I hunched my shoulders even further. “You don’t understand. I can’t even sleep anywhere safe.”
“So we steal a solid chair and put it under your doorknob. Even if they have keys, they can’t get past that. And it’ll brace the door, make it harder to knock down. Right?”
It was such a simple, obvious solution I felt like a moron. “Oh. Yeah.” Unless they hack the door down, but I’m sure I’d wake up for that. And get out the window again. Great. “I guess.”
“All right. So that solves that problem.” He gave me a quick sideways glance. “You okay?”
No, I’m not. Everyone’s lying to me, I’m rattled, everything’s screwed up all over, and now I feel stupid too. And to top it all off, I feel like I’m lying to you, even. I flinched away from that thought. Pushed my plate away. “Fine. So what’s your big idea?”
He told me, and I was even happier I hadn’t eaten. We argued about it until the bell rang, and he went off to his next class.
I went to steal a chair. I was sucking at the attending-classes-every-day thing, but the chair was more important. And if several someones were trying to kill me, a chair would do better than a class would. At least I’d be able to sleep.
While I was at it, I tried to think of how to break into the armory and steal my gun back, too. Once I had a firearm, I’d feel better about a whole lot of things. If more suckers attacked or someone else came after me while Christophe was gone, a gun would do me a lot better than a chair or a switchblade.
I carried the chair up the long winding flights of stairs, got it into my room, and stopped two steps inside.
Someone had been in here. I knew it even though nothing was moved. Even the dust was undisturbed, but the room didn’t smell right.

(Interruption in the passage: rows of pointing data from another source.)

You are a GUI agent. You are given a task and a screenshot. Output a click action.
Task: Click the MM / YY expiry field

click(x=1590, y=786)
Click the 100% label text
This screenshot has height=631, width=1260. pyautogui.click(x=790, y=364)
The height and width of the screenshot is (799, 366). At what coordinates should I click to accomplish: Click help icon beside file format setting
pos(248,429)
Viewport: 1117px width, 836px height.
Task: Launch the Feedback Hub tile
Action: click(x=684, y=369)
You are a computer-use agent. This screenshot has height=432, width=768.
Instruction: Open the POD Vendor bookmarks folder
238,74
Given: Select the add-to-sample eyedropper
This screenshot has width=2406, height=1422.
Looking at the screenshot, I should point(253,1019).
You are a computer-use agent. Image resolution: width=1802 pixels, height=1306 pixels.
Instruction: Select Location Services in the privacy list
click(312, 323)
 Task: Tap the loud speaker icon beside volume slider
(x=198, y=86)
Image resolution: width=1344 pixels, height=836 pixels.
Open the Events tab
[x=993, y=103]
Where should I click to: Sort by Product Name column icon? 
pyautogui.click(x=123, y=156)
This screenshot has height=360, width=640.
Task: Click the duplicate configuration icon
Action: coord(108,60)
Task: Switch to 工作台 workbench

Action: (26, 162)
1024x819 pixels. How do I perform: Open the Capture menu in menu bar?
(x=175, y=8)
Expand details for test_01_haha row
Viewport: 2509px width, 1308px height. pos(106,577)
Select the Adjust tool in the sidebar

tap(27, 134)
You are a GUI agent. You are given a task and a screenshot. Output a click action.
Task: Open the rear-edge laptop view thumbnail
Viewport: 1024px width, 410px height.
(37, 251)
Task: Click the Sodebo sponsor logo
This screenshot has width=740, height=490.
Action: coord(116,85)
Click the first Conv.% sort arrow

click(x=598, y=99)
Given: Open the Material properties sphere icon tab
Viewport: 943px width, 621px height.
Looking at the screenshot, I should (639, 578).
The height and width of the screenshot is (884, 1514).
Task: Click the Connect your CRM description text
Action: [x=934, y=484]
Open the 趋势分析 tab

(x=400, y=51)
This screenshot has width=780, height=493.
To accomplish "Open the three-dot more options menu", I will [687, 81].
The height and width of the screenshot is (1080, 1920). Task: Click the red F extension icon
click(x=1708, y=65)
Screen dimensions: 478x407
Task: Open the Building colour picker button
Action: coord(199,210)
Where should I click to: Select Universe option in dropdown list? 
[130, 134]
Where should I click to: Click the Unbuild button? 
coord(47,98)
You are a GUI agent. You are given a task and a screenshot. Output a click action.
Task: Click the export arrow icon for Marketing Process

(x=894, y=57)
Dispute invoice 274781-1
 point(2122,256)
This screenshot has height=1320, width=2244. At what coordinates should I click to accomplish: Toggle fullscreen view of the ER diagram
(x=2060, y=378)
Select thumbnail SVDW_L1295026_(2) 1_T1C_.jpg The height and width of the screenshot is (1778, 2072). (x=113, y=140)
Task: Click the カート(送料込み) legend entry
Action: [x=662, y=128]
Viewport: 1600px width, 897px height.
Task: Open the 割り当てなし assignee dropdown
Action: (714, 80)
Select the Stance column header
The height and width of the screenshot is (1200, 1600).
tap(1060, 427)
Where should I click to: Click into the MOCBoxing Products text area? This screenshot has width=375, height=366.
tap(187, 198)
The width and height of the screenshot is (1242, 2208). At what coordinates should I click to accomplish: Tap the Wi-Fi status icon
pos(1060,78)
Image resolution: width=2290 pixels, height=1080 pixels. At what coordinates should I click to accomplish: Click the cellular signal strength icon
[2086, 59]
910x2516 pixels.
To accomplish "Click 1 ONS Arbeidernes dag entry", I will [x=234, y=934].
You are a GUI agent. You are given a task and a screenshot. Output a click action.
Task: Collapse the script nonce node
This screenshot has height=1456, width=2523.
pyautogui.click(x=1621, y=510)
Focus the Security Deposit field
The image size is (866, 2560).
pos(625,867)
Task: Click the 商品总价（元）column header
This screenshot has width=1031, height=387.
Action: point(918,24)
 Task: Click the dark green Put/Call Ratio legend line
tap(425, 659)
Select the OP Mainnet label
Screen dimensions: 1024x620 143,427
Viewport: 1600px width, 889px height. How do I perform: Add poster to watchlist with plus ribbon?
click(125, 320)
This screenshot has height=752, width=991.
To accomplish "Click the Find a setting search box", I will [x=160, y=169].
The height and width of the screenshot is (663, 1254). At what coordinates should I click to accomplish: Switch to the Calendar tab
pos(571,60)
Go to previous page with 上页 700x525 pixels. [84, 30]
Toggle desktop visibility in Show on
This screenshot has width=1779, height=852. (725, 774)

Cold and heat fought over me. Neither won. I dropped the chair on the faded carpet and reached for the switchblade. My hand stopped halfway. Nobody was in here now; the unloosed fist inside my head stroked the air with sensitive fingers and told me so. I swept the door closed and checked under the bed, pushing aside the dust ruffle.
The malaika were still there, oiled wood with its own mellow gleam. So was Dad’s billfold. But the lock of Christophe’s hair on my nightstand was gone.
My heart leapt into my throat. I stared at the edge of the blue-painted stand, the cold coming back until I had to clench my teeth to keep them from chattering.
There, delicately caught on the grain of the wood, was a single, curling, golden hair. There were a lot of curly-headed blonds at this school, Dibs, Blondie the teacher, Irving…
Which one of them would be in my room?
I crouched there for a long time, hugging myself. The cold had finally won, and it didn’t go away.